After California’s vote to legalise marijuana, Los Angeles’ Venice Beach may be a vision of the future. Along the oceanfront boardwalk of the famous counterculture capital, people dressed in medical-style scrubs offer medical marijuana cards, which enable bearers to buy pot legally, as passers-by puff on spliffs unconcerned with police nearby.
A few blocks inland, green crosses outside storefronts indicate not pharmacies but medical marijuana dispensaries.
Marijuana has been legal for medical use here for 20 years, and possession of small amounts was decriminalised in 2011. Many Californians, particularly in Venice, smoke it as casually as people elsewhere light up a cigarette, with or without a medical prescription.
But California’s vote for legalisation on November 8, rooted in concerns about social justice and spurred by billions in potential profits, moves the state’s cannabis courtship to a whole new level.
Starting immediately, adults in California can now possess up to one ounce (28 grams) of marijuana or eight grams of extracts, and grow and consume it at home. For now, they will still need medical marijuana licenses to buy it legally, but under the new laws, the state must begin licensing retail stores by the end of 2017.
Marijuana has recently become legal in four western states –Colorado, Washington, Alaska and Oregon, as well as the capital Washington. Three more, Massachusetts, Maine and Nevada, legalised it this month. But the addition of California – home to more than 12 per cent of the US population and with an economy larger than France or Brazil – changes the game, according to experts on both sides of the issue.
California lieutenant governor Gavin Newsom, the head of a commission on marijuana policy and a proponent of the change, said California’s vote was “the beginning of the end of the war on marijuana in the United States”. Carla Lowe, head of the prominent activist group Citizens Against Legalising Marijuana, says she fears California’s money, size and prominence would mean legalisation there would set an example for the rest of the country.
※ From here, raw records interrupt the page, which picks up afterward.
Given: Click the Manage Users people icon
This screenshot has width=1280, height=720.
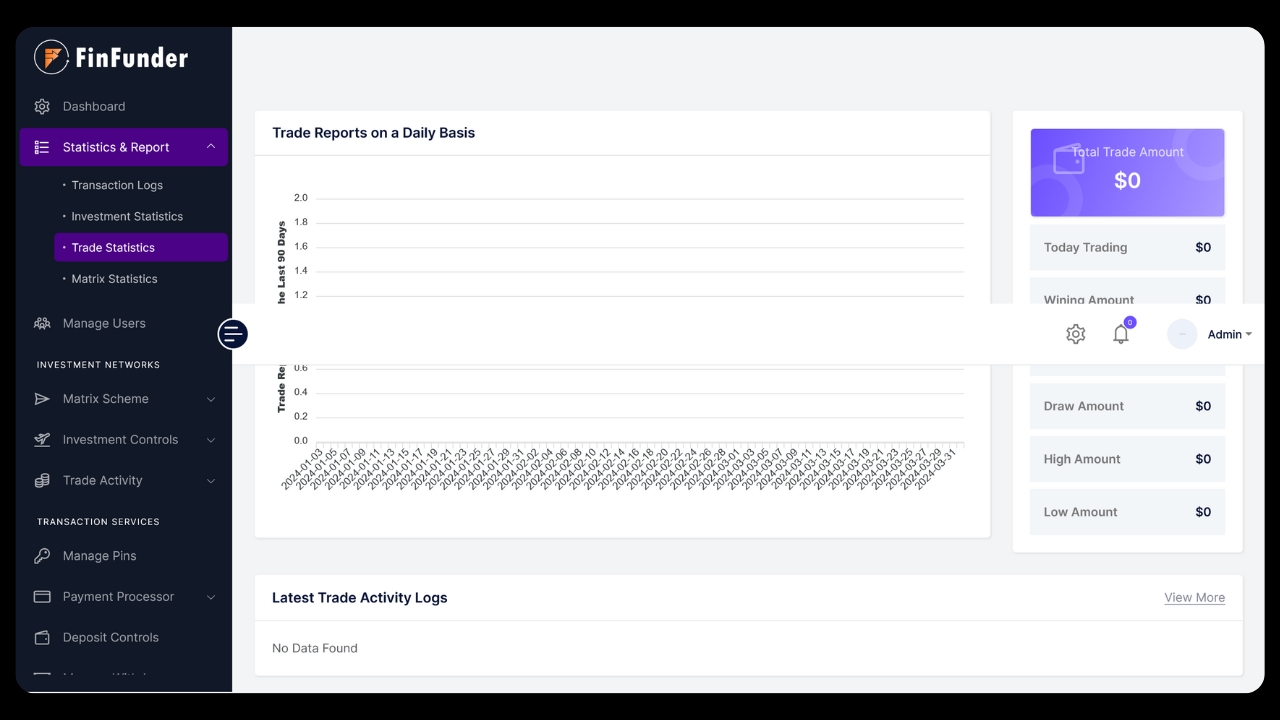Looking at the screenshot, I should pos(42,324).
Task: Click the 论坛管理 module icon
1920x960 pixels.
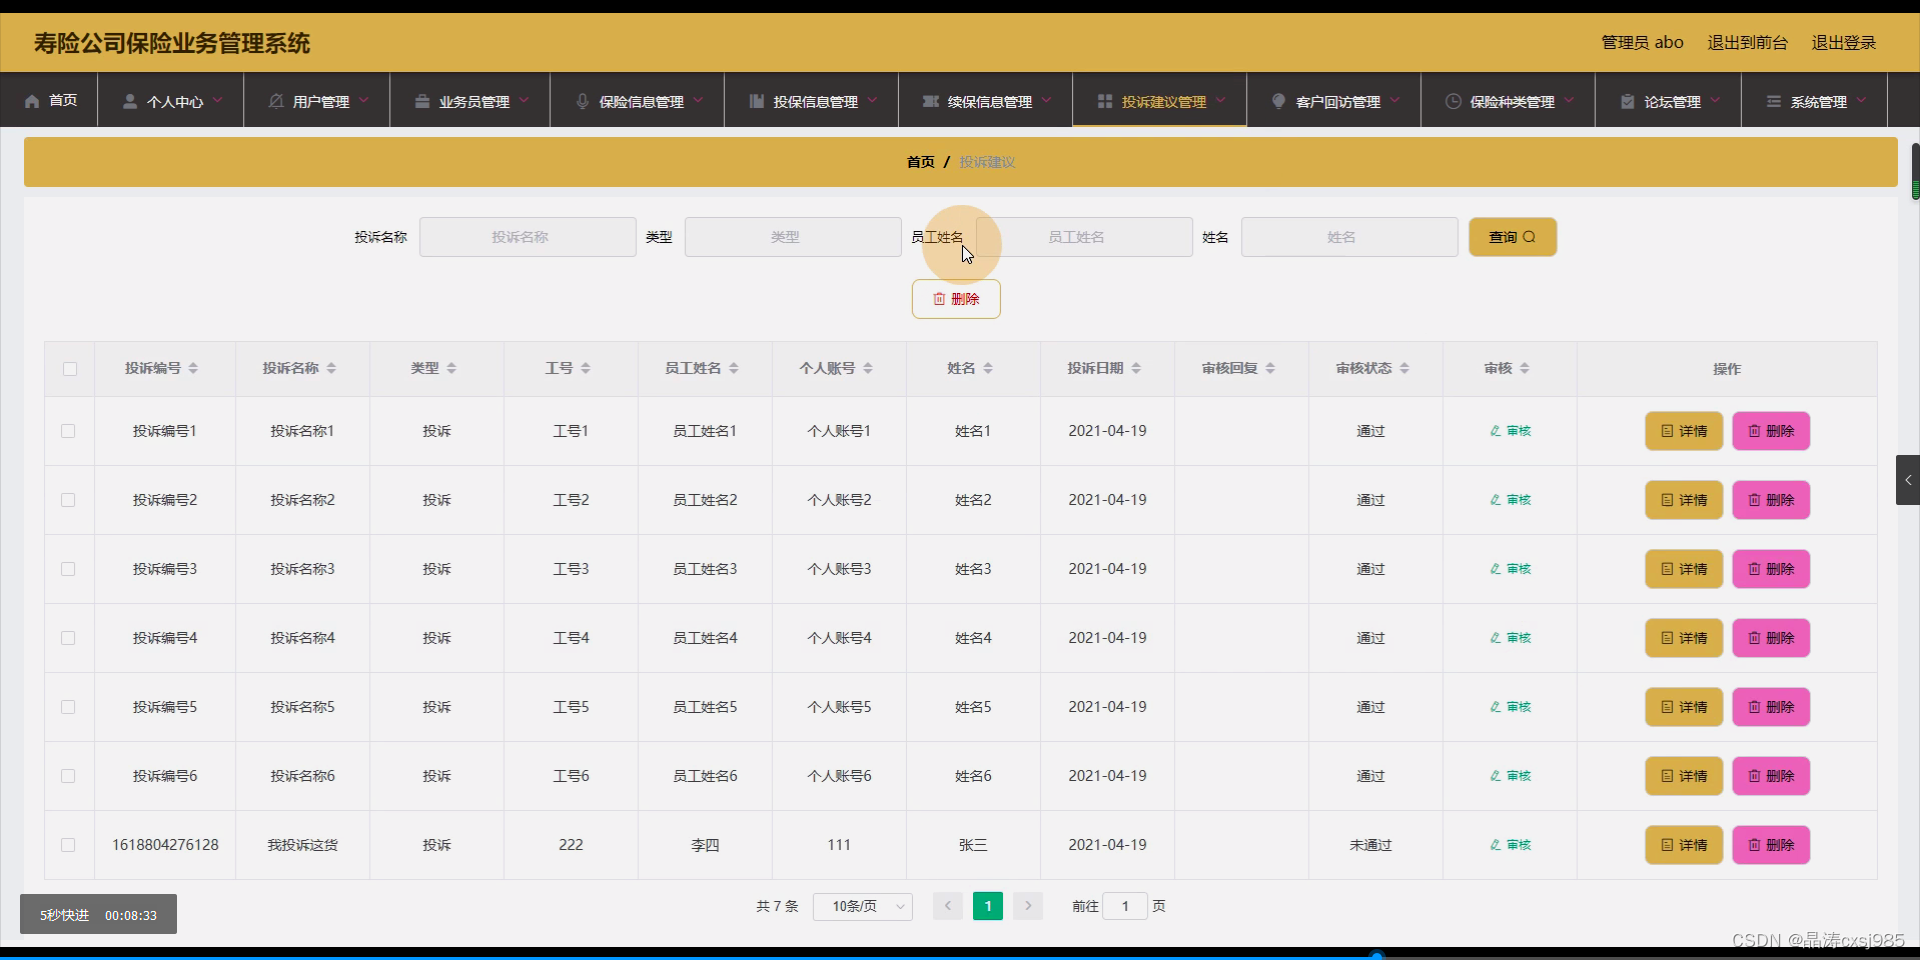Action: (1625, 100)
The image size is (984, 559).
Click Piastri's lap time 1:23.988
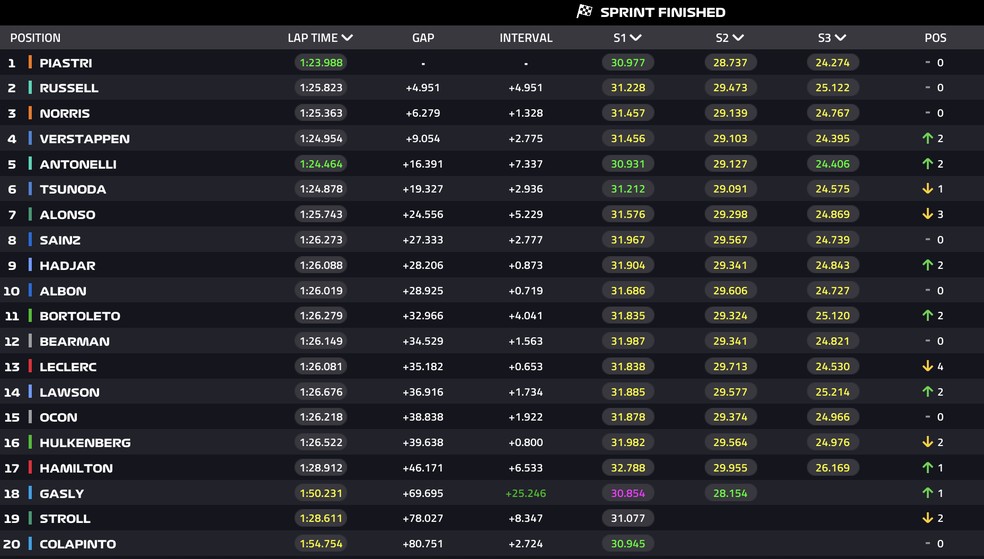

“If California falls for it, the rest of the nation will follow,” she says. Marijuana is by no means new in California. Farmers in the state’s northern “Emerald Triangle” have been supplying US consumers – legal and illegal – for decades. In 1996, the state was the first to allow marijuana for medical use. More than 750,000 Californians have medical marijuana cards, according to an estimate by the Marijuana Policy Project. Now, 28 US states allow medical use of marijuana, and more than 20 per cent of the US population lives in a place where the drug is fully legal under state law.
The data shows that people are taking advantage of it.
ArcView, a market research firm specialised in the marijuana business estimates the US market could grow from $5.7 billion last year to as much as $21 billion by 2020 – with California making up more than one-third of the total.
By comparison, the country’s largest cigarette maker, Altria, sold $25 billion worth of tobacco in all 50 US states in 2015.
Cigarette smoking is on the decline – only one in six US adults smokes tobacco, compared to one in five in 2005, according to the US Centres for Disease Control and Prevention.
Marijuana use, by contrast, is increasing, with one in eight US adults saying they used the drug in 2016, according to the Gallup polling organisation, which has been surveying Americans about marijuana for more than 40 years.
It’s no surprise then that attitudes are changing about marijuana too. Sixty per cent of Americans support legalisation, according to Gallup, the highest rate since its surveys began.
The drug remains illegal under US federal law, but the justice department under President Barack Obama has deferred to states’ rights to set their own marijuana laws, and has considerably relaxed enforcement.
The future of that hands-off policy under US president-elect Donald Trump is unclear. While Trump has said he supports medical marijuana and has suggested he backs states’ rights to legalise, the officials who are likely to direct law enforcement in his administration do not.
But the growing marijuana business and the revenue it can provide may have a defender in Trump’s inner circle, too. Among the investors joining in the California “green gold rush” is Silicon Valley tycoon Peter Thiel, a prominent Trump supporter whose Founders Fund has invested $75 million in marijuana businesses – and who has signed on as an informal advisor to the next White House.